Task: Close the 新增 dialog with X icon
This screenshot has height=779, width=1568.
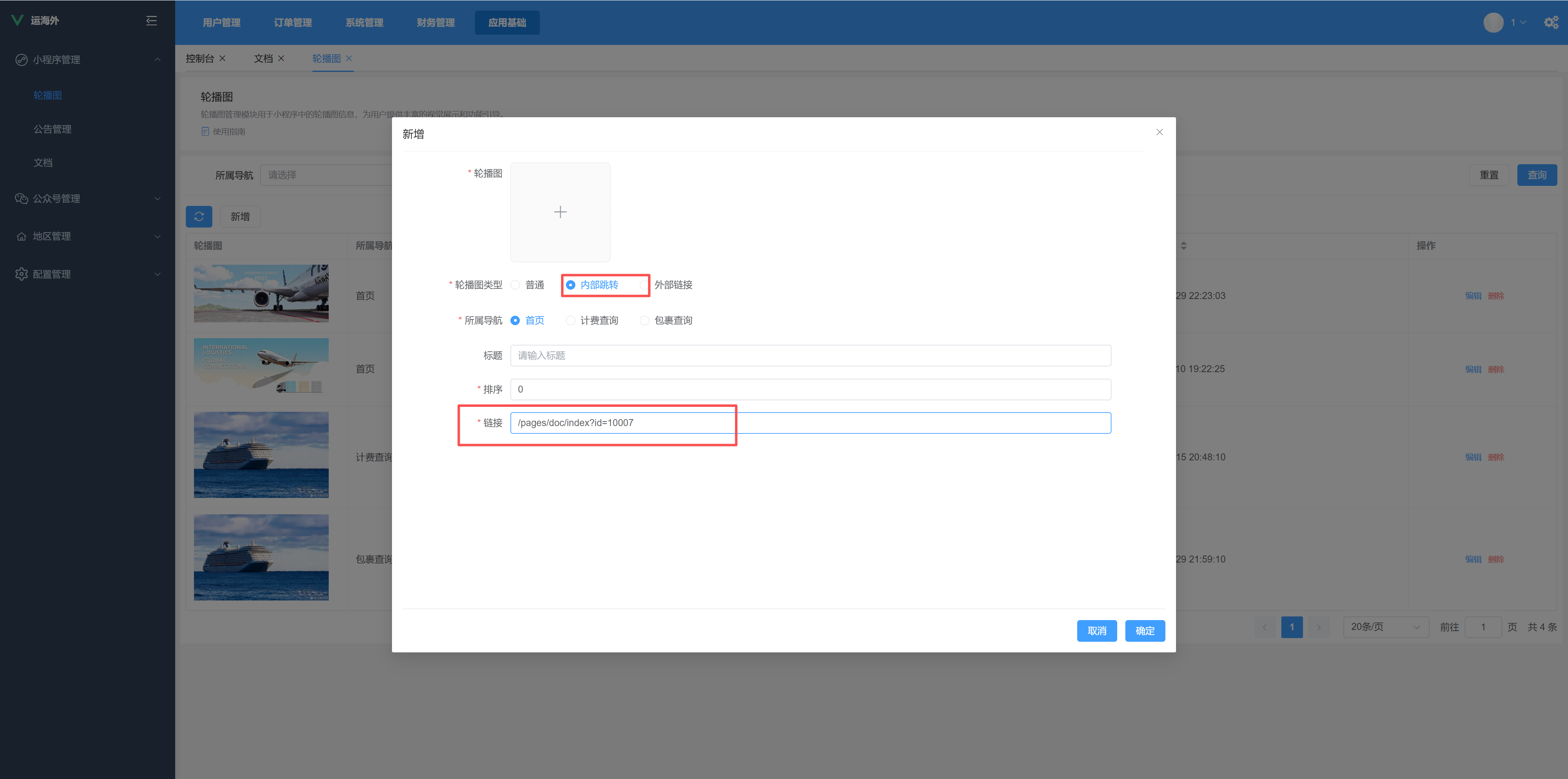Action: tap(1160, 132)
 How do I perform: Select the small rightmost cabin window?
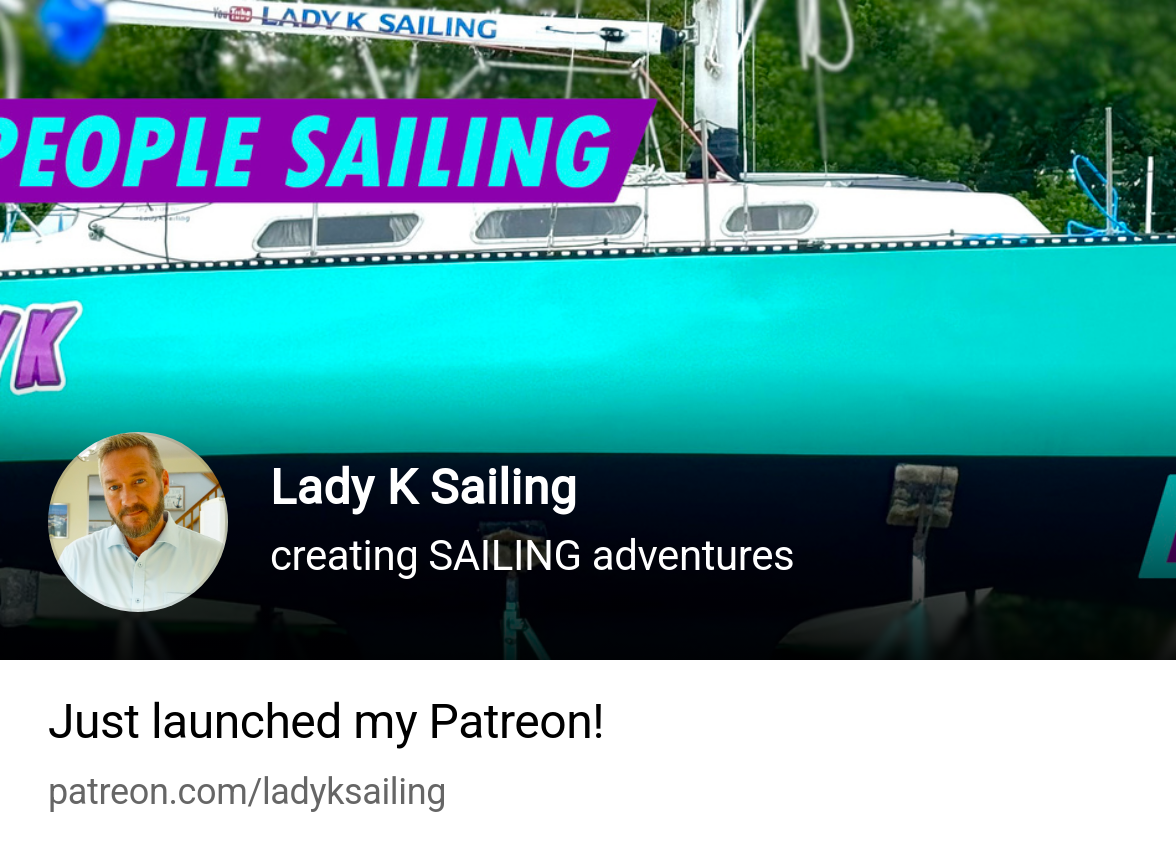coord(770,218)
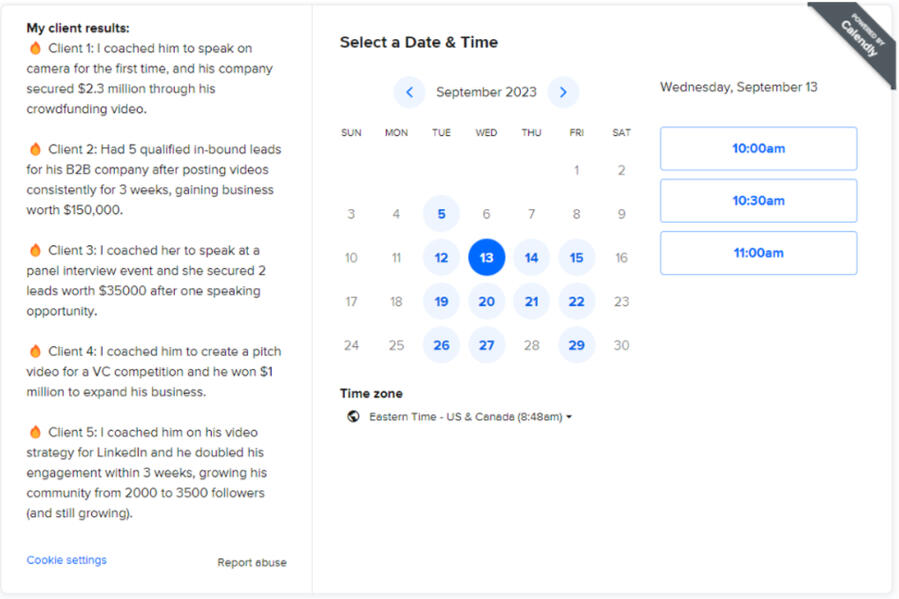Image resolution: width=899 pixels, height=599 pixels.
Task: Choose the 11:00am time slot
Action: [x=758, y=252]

** PROBLEM DETAILS **
Format every line of the records above as a Markdown table with the columns Row and Line, giving each line a row number and skipping blank lines. Leave the pictures out of the answer.

** WRITTEN ANSWER **
| Row | Line |
|---|---|
| 1 | Task: Close the 新增 dialog with X icon |
| 2 | This screenshot has height=779, width=1568. |
| 3 | Action: tap(1160, 132) |
| 4 |  How do I perform: Select the small rightmost cabin window? |
| 5 | coord(770,218) |
| 6 | Image resolution: width=899 pixels, height=599 pixels. |
| 7 | Task: Choose the 11:00am time slot |
| 8 | Action: [x=758, y=252] |